The hero of nine great sea-fights, and of many smaller ones, before he was seventeen, young Olaf Haraldson was a remarkable boy, even in the days when all boys aimed to be battle-tried heroes. Toughened in frame and fibre by his five years of sea-roving, he had become strong and self-reliant, a man in action though but a boy in years.
"I am come," he said to his mother and his step-father, "to take the heritage of my forefathers. But not from Danish nor from Swedish kings will I supplicate that which is mine by right. I intend rather to seek my patrimony with battle-axe and sword, and I will so lay hand to the work that one of two things shall happen: Either I shall bring all this kingdom of Norway under my rule, or I shall fall here upon my inheritance in the land of my fathers."
These were bold words for a boy of seventeen. But they were not idle boastings. Before a year had passed, young Olaf's pluck and courage had won the day, and in harvest-time, in the year 1015, being then but little more than eighteen years old, he was crowned King of Norway in the Drontheim, or "Throne-home," of Nidaros, the royal city, now called on your atlas the city of Drontheim. For fifteen years King Olaf the Second ruled his realm of Norway.
The old record says that he was "a good and very gentle man"; but history shows his goodness and gentleness to have been of a rough and savage kind. The wild and stern experiences of his viking days lived again even in his attempts to reform and benefit his land.
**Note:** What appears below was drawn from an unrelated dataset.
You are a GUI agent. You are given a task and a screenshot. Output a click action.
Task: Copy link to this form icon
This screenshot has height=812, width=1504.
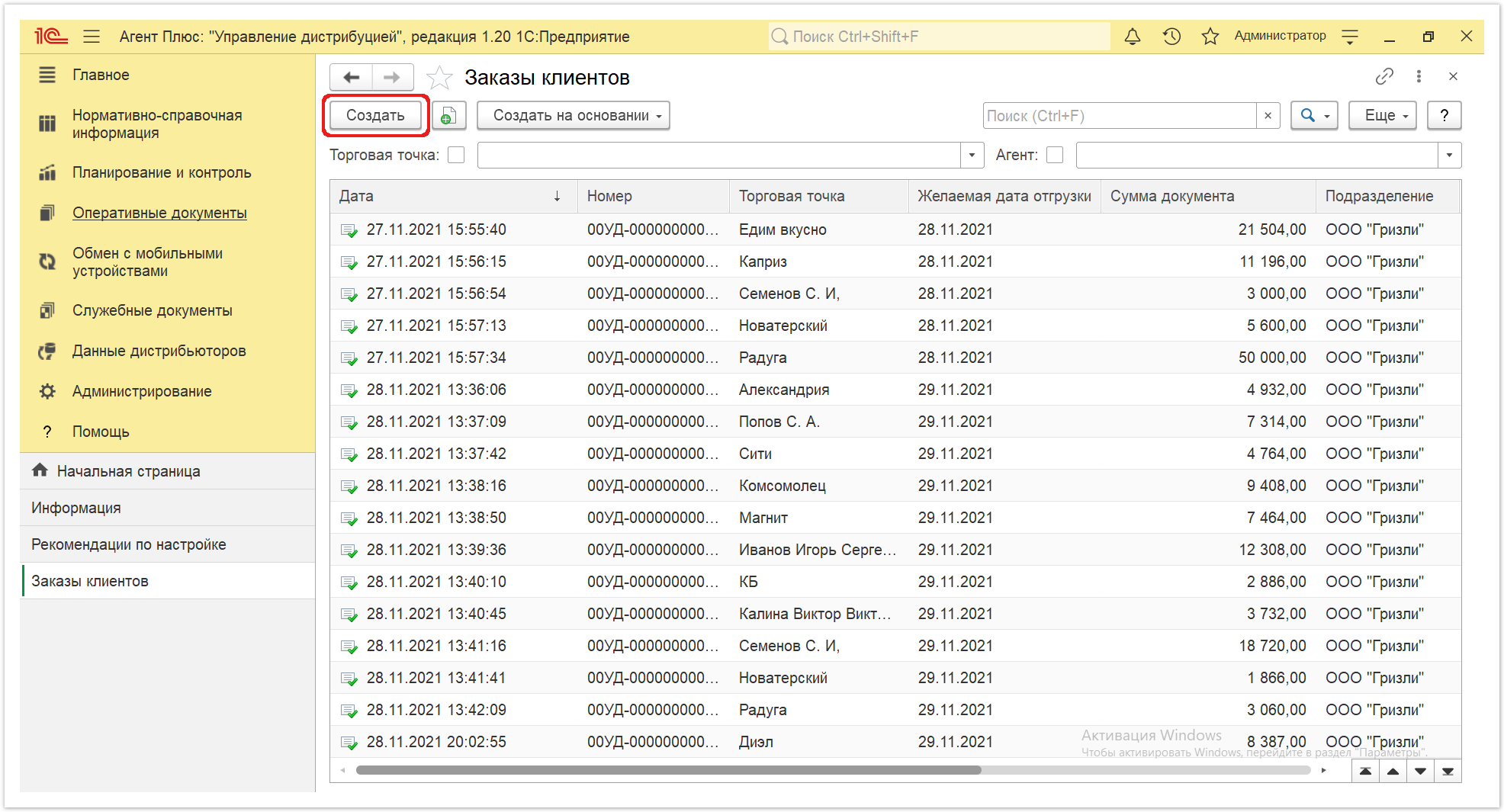(1384, 76)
When he who had himself been a pirate tried to put down piracy, and he who had been a wild young robber sought to force all Norway to become Christian, he did these things in so fierce and cruel a way that at last his subjects rebelled, and King Canute came over with a great army to wrest the throne from him. On the bloody field of Stiklestad, July 29, 1030, the stern king fell, says Sigvat, his saga-man,
"beneath the blows By his own thoughtless people given."